Work request: Reproduce the data below in full. Nothing should differ from the original.
======== Data for this exercise
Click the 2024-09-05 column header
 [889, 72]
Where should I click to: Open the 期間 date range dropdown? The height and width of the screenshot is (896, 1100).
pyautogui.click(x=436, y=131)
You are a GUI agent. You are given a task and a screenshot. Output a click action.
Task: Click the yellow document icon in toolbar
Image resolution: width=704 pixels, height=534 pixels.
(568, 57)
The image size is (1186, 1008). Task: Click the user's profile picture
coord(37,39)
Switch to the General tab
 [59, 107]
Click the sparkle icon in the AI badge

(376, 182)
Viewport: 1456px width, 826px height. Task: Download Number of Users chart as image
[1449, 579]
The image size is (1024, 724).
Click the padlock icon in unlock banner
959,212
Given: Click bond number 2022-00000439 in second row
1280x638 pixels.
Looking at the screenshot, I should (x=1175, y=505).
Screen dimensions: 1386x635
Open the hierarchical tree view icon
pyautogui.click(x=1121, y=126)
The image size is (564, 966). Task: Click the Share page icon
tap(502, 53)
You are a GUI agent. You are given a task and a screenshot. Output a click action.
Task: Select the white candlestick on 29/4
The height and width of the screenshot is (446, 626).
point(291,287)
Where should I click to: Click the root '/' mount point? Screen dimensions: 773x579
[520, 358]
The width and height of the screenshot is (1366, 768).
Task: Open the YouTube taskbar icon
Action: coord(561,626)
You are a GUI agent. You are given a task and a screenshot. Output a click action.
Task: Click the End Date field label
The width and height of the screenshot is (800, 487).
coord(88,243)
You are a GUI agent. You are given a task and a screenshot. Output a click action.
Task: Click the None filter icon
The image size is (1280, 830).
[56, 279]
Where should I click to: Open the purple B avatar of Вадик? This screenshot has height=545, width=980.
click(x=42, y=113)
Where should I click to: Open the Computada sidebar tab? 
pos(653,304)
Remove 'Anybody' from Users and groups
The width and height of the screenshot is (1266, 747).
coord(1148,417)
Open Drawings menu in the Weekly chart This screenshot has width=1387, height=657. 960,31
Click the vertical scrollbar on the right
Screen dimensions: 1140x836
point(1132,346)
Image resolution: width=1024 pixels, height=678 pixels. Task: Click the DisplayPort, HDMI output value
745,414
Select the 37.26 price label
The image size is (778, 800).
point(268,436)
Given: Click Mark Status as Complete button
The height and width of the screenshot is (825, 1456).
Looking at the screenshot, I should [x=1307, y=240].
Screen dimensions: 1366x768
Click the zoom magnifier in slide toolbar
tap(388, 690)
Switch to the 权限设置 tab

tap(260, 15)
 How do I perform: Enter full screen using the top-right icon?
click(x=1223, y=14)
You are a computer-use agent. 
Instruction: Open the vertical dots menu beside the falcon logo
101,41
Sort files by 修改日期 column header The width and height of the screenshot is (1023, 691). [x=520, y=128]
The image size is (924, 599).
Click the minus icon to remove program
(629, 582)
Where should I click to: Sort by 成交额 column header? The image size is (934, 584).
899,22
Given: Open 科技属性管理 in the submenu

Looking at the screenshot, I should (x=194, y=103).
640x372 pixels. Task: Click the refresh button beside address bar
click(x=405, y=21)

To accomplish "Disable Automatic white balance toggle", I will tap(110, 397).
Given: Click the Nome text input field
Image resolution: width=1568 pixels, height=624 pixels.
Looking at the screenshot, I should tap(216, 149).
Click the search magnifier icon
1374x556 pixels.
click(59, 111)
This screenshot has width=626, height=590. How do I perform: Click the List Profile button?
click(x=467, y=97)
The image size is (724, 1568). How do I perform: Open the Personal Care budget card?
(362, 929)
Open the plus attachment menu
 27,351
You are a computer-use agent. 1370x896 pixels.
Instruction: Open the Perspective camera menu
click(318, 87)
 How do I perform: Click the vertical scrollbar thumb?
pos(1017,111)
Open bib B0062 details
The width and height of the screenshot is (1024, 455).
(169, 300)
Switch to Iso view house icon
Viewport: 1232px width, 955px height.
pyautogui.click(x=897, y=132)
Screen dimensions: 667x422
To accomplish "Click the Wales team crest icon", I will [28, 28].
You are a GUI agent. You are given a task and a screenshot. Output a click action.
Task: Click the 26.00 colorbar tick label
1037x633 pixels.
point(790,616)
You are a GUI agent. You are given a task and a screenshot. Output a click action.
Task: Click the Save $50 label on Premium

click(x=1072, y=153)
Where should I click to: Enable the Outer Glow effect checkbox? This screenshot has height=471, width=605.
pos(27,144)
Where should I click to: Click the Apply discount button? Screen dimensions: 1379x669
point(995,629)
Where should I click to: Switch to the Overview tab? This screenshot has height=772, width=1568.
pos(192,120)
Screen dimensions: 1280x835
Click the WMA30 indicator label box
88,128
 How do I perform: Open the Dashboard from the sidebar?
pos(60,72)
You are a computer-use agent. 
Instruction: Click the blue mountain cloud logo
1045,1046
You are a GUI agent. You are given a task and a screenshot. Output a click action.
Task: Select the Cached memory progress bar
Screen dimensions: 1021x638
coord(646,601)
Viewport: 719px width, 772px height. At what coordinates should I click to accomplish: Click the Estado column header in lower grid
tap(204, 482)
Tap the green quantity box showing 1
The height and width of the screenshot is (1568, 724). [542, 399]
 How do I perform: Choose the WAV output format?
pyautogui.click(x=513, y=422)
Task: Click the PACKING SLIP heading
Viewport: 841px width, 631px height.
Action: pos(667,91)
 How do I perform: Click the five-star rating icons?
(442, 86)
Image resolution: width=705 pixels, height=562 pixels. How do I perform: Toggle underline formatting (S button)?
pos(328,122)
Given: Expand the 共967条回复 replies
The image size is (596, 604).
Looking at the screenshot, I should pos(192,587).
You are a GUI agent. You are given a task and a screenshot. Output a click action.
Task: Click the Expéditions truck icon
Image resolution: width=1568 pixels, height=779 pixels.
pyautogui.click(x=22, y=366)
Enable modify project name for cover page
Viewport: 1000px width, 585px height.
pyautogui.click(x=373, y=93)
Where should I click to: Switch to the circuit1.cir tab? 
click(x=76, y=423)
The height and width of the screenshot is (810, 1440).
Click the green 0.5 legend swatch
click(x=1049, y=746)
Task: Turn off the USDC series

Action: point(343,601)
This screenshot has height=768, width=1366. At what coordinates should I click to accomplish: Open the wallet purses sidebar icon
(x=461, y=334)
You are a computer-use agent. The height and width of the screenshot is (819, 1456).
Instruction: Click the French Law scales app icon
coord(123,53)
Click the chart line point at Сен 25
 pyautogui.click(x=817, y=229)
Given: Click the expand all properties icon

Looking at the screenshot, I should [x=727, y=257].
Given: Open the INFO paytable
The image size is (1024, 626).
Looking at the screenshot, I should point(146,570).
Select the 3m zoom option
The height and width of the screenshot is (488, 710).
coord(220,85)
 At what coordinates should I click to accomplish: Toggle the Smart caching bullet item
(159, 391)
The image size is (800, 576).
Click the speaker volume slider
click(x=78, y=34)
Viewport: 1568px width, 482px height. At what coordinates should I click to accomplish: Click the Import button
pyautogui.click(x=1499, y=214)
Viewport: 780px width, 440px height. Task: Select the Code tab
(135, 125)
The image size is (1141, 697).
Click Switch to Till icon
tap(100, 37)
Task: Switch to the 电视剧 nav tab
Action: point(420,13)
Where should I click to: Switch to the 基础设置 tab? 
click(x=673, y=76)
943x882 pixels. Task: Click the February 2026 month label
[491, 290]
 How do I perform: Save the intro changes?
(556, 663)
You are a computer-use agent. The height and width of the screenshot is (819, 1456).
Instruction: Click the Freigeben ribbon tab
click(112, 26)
================
Solution to the problem:
Click the 2024-09-05 column header
 [889, 72]
Where should I click to: Open the 期間 date range dropdown? The height and width of the screenshot is (896, 1100).
pyautogui.click(x=436, y=131)
You are a GUI agent. You are given a task and a screenshot. Output a click action.
Task: Click the yellow document icon in toolbar
Image resolution: width=704 pixels, height=534 pixels.
(568, 57)
The image size is (1186, 1008). Task: Click the user's profile picture
coord(37,39)
Switch to the General tab
 [59, 107]
Click the sparkle icon in the AI badge

(376, 182)
Viewport: 1456px width, 826px height. Task: Download Number of Users chart as image
[1449, 579]
The image size is (1024, 724).
Click the padlock icon in unlock banner
959,212
Given: Click bond number 2022-00000439 in second row
1280x638 pixels.
Looking at the screenshot, I should (x=1175, y=505).
Screen dimensions: 1386x635
Open the hierarchical tree view icon
pyautogui.click(x=1121, y=126)
The image size is (564, 966). Task: Click the Share page icon
tap(502, 53)
You are a GUI agent. You are given a task and a screenshot. Output a click action.
Task: Select the white candlestick on 29/4
The height and width of the screenshot is (446, 626).
point(291,287)
Where should I click to: Click the root '/' mount point? Screen dimensions: 773x579
[520, 358]
The width and height of the screenshot is (1366, 768).
Task: Open the YouTube taskbar icon
Action: coord(561,626)
You are a GUI agent. You are given a task and a screenshot. Output a click action.
Task: Click the End Date field label
The width and height of the screenshot is (800, 487).
coord(88,243)
You are a GUI agent. You are given a task and a screenshot. Output a click action.
Task: Click the None filter icon
The image size is (1280, 830).
[56, 279]
Where should I click to: Open the purple B avatar of Вадик? This screenshot has height=545, width=980.
click(x=42, y=113)
Where should I click to: Open the Computada sidebar tab? 
pos(653,304)
Remove 'Anybody' from Users and groups
The width and height of the screenshot is (1266, 747).
coord(1148,417)
Open Drawings menu in the Weekly chart This screenshot has width=1387, height=657. 960,31
Click the vertical scrollbar on the right
Screen dimensions: 1140x836
point(1132,346)
Image resolution: width=1024 pixels, height=678 pixels. Task: Click the DisplayPort, HDMI output value
745,414
Select the 37.26 price label
The image size is (778, 800).
point(268,436)
Given: Click Mark Status as Complete button
The height and width of the screenshot is (825, 1456).
Looking at the screenshot, I should [x=1307, y=240].
Screen dimensions: 1366x768
Click the zoom magnifier in slide toolbar
tap(388, 690)
Switch to the 权限设置 tab

tap(260, 15)
 How do I perform: Enter full screen using the top-right icon?
click(x=1223, y=14)
You are a computer-use agent. 
Instruction: Open the vertical dots menu beside the falcon logo
101,41
Sort files by 修改日期 column header The width and height of the screenshot is (1023, 691). [x=520, y=128]
The image size is (924, 599).
Click the minus icon to remove program
(629, 582)
Where should I click to: Sort by 成交额 column header? The image size is (934, 584).
899,22
Given: Open 科技属性管理 in the submenu

Looking at the screenshot, I should (x=194, y=103).
640x372 pixels. Task: Click the refresh button beside address bar
click(x=405, y=21)

To accomplish "Disable Automatic white balance toggle", I will tap(110, 397).
Given: Click the Nome text input field
Image resolution: width=1568 pixels, height=624 pixels.
Looking at the screenshot, I should tap(216, 149).
Click the search magnifier icon
1374x556 pixels.
click(59, 111)
This screenshot has width=626, height=590. How do I perform: Click the List Profile button?
click(x=467, y=97)
The image size is (724, 1568). How do I perform: Open the Personal Care budget card?
(362, 929)
Open the plus attachment menu
 27,351
You are a computer-use agent. 1370x896 pixels.
Instruction: Open the Perspective camera menu
click(318, 87)
 How do I perform: Click the vertical scrollbar thumb?
pos(1017,111)
Open bib B0062 details
The width and height of the screenshot is (1024, 455).
(169, 300)
Switch to Iso view house icon
Viewport: 1232px width, 955px height.
pyautogui.click(x=897, y=132)
Screen dimensions: 667x422
To accomplish "Click the Wales team crest icon", I will [28, 28].
You are a GUI agent. You are given a task and a screenshot. Output a click action.
Task: Click the 26.00 colorbar tick label
1037x633 pixels.
point(790,616)
You are a GUI agent. You are given a task and a screenshot. Output a click action.
Task: Click the Save $50 label on Premium

click(x=1072, y=153)
Where should I click to: Enable the Outer Glow effect checkbox? This screenshot has height=471, width=605.
pos(27,144)
Where should I click to: Click the Apply discount button? Screen dimensions: 1379x669
point(995,629)
Where should I click to: Switch to the Overview tab? This screenshot has height=772, width=1568.
pos(192,120)
Screen dimensions: 1280x835
Click the WMA30 indicator label box
88,128
 How do I perform: Open the Dashboard from the sidebar?
pos(60,72)
You are a computer-use agent. 
Instruction: Click the blue mountain cloud logo
1045,1046
You are a GUI agent. You are given a task and a screenshot. Output a click action.
Task: Select the Cached memory progress bar
Screen dimensions: 1021x638
coord(646,601)
Viewport: 719px width, 772px height. At what coordinates should I click to accomplish: Click the Estado column header in lower grid
tap(204, 482)
Tap the green quantity box showing 1
The height and width of the screenshot is (1568, 724). [542, 399]
 How do I perform: Choose the WAV output format?
pyautogui.click(x=513, y=422)
Task: Click the PACKING SLIP heading
Viewport: 841px width, 631px height.
Action: pos(667,91)
 How do I perform: Click the five-star rating icons?
(442, 86)
Image resolution: width=705 pixels, height=562 pixels. How do I perform: Toggle underline formatting (S button)?
pos(328,122)
Given: Expand the 共967条回复 replies
The image size is (596, 604).
Looking at the screenshot, I should pos(192,587).
You are a GUI agent. You are given a task and a screenshot. Output a click action.
Task: Click the Expéditions truck icon
Image resolution: width=1568 pixels, height=779 pixels.
pyautogui.click(x=22, y=366)
Enable modify project name for cover page
Viewport: 1000px width, 585px height.
pyautogui.click(x=373, y=93)
Where should I click to: Switch to the circuit1.cir tab? 
click(x=76, y=423)
The height and width of the screenshot is (810, 1440).
Click the green 0.5 legend swatch
click(x=1049, y=746)
Task: Turn off the USDC series

Action: point(343,601)
This screenshot has height=768, width=1366. At what coordinates should I click to accomplish: Open the wallet purses sidebar icon
(x=461, y=334)
You are a computer-use agent. The height and width of the screenshot is (819, 1456).
Instruction: Click the French Law scales app icon
coord(123,53)
Click the chart line point at Сен 25
 pyautogui.click(x=817, y=229)
Given: Click the expand all properties icon

Looking at the screenshot, I should [x=727, y=257].
Given: Open the INFO paytable
The image size is (1024, 626).
Looking at the screenshot, I should point(146,570).
Select the 3m zoom option
The height and width of the screenshot is (488, 710).
coord(220,85)
 At what coordinates should I click to accomplish: Toggle the Smart caching bullet item
(159, 391)
The image size is (800, 576).
Click the speaker volume slider
click(x=78, y=34)
Viewport: 1568px width, 482px height. At what coordinates should I click to accomplish: Click the Import button
pyautogui.click(x=1499, y=214)
Viewport: 780px width, 440px height. Task: Select the Code tab
(135, 125)
The image size is (1141, 697).
Click Switch to Till icon
tap(100, 37)
Task: Switch to the 电视剧 nav tab
Action: point(420,13)
Where should I click to: Switch to the 基础设置 tab? 
click(x=673, y=76)
943x882 pixels. Task: Click the February 2026 month label
[491, 290]
 How do I perform: Save the intro changes?
(556, 663)
You are a computer-use agent. The height and width of the screenshot is (819, 1456).
Instruction: Click the Freigeben ribbon tab
click(112, 26)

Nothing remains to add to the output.